Architecture Overview
Data-Genie is built on three core pillars: Readers, Transformers, and Writers, all connected by Node.js streams.
The Pipeline Flow
Core Components
1. DataReader
Responsible for fetching data from a source and parsing it into a stream of JavaScript objects (DataRecord).
- FileSource: Reads from local disk.
- S3Source: Streams directly from AWS S3 without downloading the whole file.
- HttpSource: Fetches and streams from REST APIs.
2. Transformers & Filters
Act as middleware in the pipeline. They receive a record, modify it (or discard it), and pass it along.

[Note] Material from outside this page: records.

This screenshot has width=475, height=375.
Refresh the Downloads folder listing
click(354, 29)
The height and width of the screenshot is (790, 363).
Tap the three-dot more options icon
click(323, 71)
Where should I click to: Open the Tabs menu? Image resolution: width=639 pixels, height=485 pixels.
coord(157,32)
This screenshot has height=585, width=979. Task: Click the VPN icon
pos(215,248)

- TransformingReader: Apply mapping, renaming, or calculated fields.
- FilteringReader: Keep only records that match specific rules.

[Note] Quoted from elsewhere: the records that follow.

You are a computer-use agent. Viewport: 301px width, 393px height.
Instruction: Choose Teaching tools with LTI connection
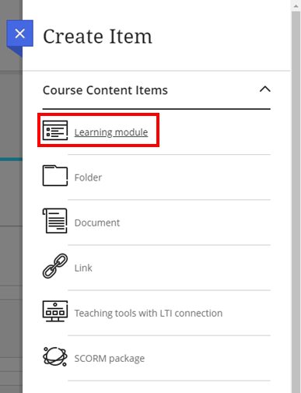coord(149,314)
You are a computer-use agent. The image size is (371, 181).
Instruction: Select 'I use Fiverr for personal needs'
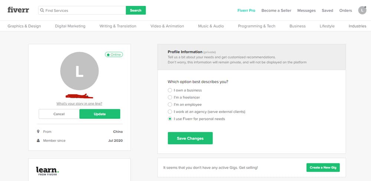click(x=170, y=119)
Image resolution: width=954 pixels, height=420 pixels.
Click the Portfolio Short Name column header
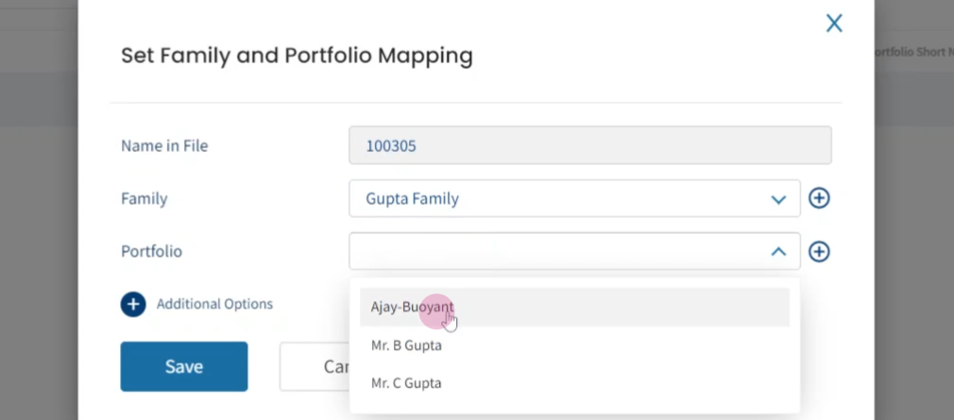(911, 52)
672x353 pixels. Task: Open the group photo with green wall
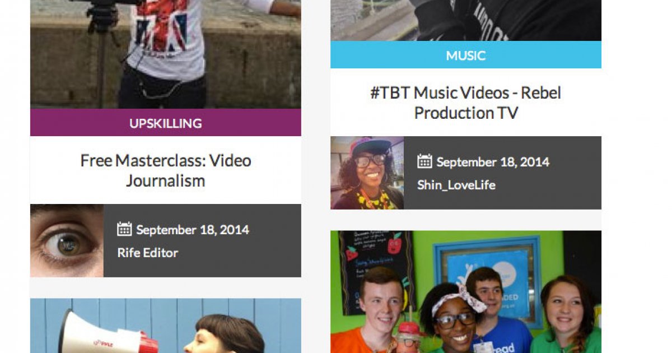point(466,292)
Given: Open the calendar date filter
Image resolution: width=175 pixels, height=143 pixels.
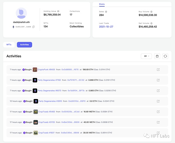Looking at the screenshot, I should (x=157, y=56).
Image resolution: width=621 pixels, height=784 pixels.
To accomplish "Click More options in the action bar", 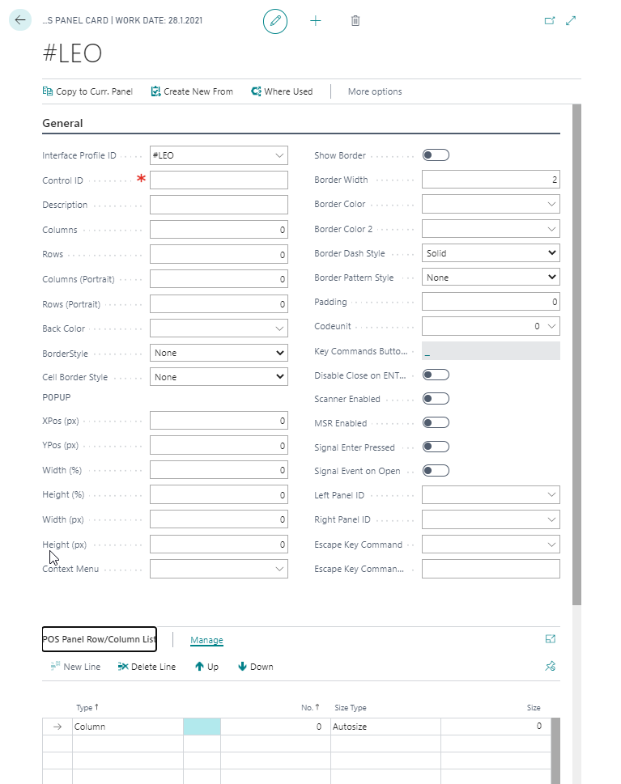I will (375, 91).
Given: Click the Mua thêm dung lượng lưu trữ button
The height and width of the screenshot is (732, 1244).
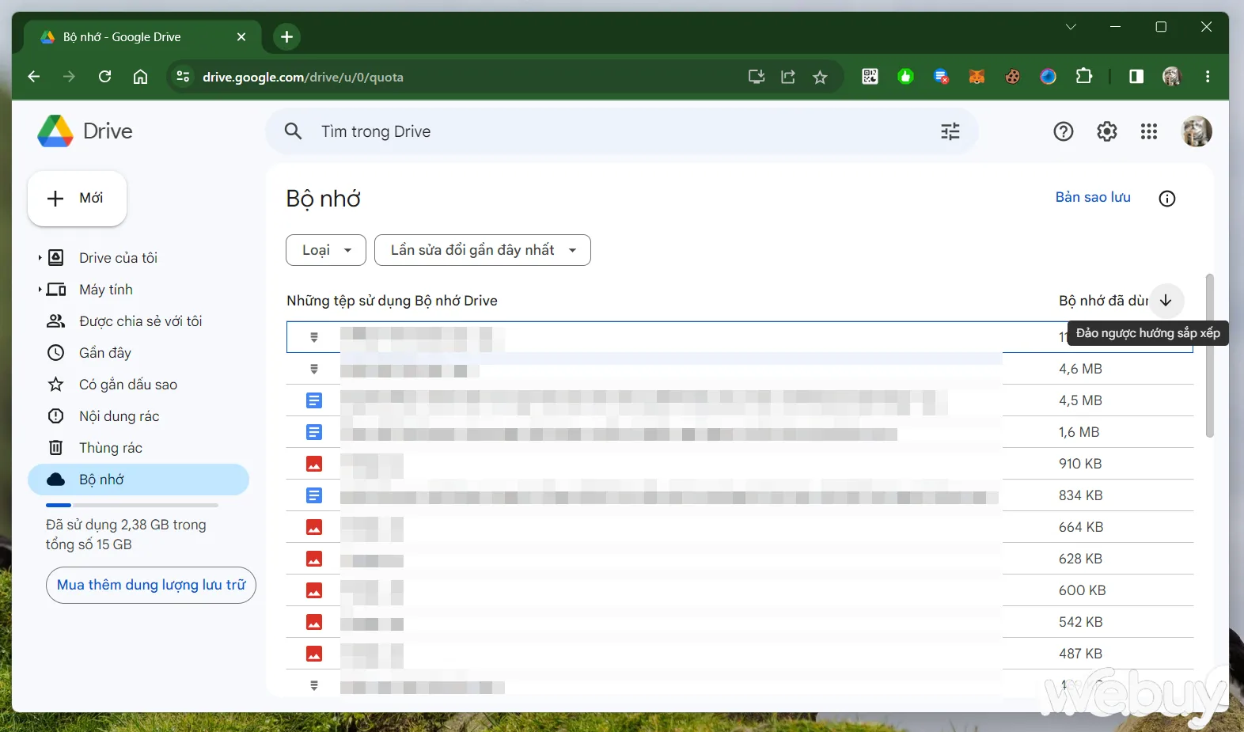Looking at the screenshot, I should [150, 585].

- SchemaValidatingReader: Ensure records match a Zod schema.
3. Resilience & Dead Letter Queues (DLQ)
Data-Genie is designed for "dirty" real-world data. Components like ValidatingReader support a Dead Letter Queue. Instead of throwing an error and stopping the job, invalid records are diverted to a separate DataWriter (like a JSON file or a secondary table), allowing the main pipeline to continue uninterrupted.
4. DataWriter
Takes the final objects and persists them to a destination.
- JSON/CSV Writers: Write to disk.
- SQLWriter: Bulk insert into databases.
- CallbackWriter: Execute custom code for every record (e.g., push to Kafka).
- MultiWriter: Fan-out data to multiple destinations simultaneously.
5. Job Orchestrator
The Job class binds everything together. It handles the iteration loop, tracks performance metrics, and provides observability through an event-driven API.
- Event-Driven: Emits lifecycle events (
start,progress,record,error,complete). - Progress Tracking: Built-in support for TTY progress bars.
- Dry Runs:
Job.preview()allows inspecting data without writing it.
The "Constant Memory" Secret
Unlike standard libraries that use fs.readFileSync or JSON.parse on the whole file, Data-Genie uses Async Iterators. Only a few records exist in memory at any given time. As soon as a record is written to the sink, it is cleared from memory, allowing you to process infinite streams.